_Written task 1_:
In the McLeodganj article, what year was Nowrojee and Sons General Store set up?
_Written task 2_:
Name every person the McLeodganj article quotes by name.

_Extract_:
"""
Hindustan Times – 2 January 2017

This once-peaceful abode of Tibetan spiritual leader Dalai Lama, with the Dhauladhar ranges in the backdrop, is rapidly turning into a concrete jungle with massive constructions underway to cash in on the tourism boom.

Experts fear a high-intensity quake can turn this quaint uphill town, known for attracting a steady stream of Tibet enthusiasts, Buddhist scholars, backpackers and even Hollywood stars, into a tomb of rubble as it falls in seismic zone V — suggesting severest seismic sensitivity.

“It was once a small village of shepherds. Now you can see a concrete jungle all over,” local resident Joginder Singh said.

He said much of the commercial activity around McLeodganj was a result of people cashing in on the tourism boom.

Joginder Singh is the caretaker of one of the oldest landmarks, Nowrojee and Sons General Store, which was set up in 1860 to take care of the daily requirements of the British officers and their families. It has maintained its original grand wooden structure.

“Most buildings are clinging to one another. Even a moderate earthquake can be catastrophic for these buildings with no escape routes. They can collapse like a pack of cards,” tourist James McClarence from Britain said.

He said colonial British India existed now only in Kipling’s novels.

Old timers in McLeodganj, which remained almost uninhabited until the arrival of the Dalai Lama along with his followers in 1960, remember the town with much affection.

“McLeodganj has lost its British colonial charm of Gothic-style of architecture in buildings and letter boxes in cylindrical and pillar shapes,” said octogenarian Naresh Chauhan, who has lived here since his childhood.

Earlier, he said, most of the constructions were made of mud, adobe and random stones.

“Such structures are liable to suffer partial damage in the wake of quakes. Now most of them are concrete and may have ignored the traditional practices of seismic proofing such as dhajji and incorporation of wooden beams,” he added.

This town — the political, cultural and spiritual hub of the Tibetan diaspora — in Kangra district supports around 16,000 exiled Tibetans and an equal number of Indians.

A devastating earthquake in 1905 severely damaged property in the Kangra region, including St John’s Church here where many British officials were buried, and claimed over 20,000 lives.

Records of the field station of the Wadia Institute of Himalayan Geology, an autonomous research institute of the Indian government’s department of science and technology, at Naddi near here, show that several earthquakes have struck this region since 1905.

Prominent among these were the one on June 15, 1978, and another on April 26, 1986 — the first being of magnitude 5 and the other 5.7 on the richter scale.

“McLeodganj and its nearby villages fall in the highly-sliding zone. The construction of multistoried buildings is not advisable in this area,” an official of the Wadia Institute said.

A majority of the new structures infringe bylaws and building norms and have not even adhered to seismic norms, admitted the official.

“When the devastating quake occurred in 1905, there were hardly any multistoreyed structures in this region. If an earthquake with the similar magnitude reoccurs, there would be colossal loss to both life and property,” said Umaid Singh, a resident of Naddi who witnessed the 1986 quake.
"""
_Data rows_:
"""
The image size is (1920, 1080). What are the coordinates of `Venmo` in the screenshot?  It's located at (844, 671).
"""
"""
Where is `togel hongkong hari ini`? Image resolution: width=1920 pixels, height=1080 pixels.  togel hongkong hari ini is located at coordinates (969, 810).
"""
_Worked answer 1_:
1860

_Worked answer 2_:
Joginder Singh, James McClarence, Naresh Chauhan, Umaid Singh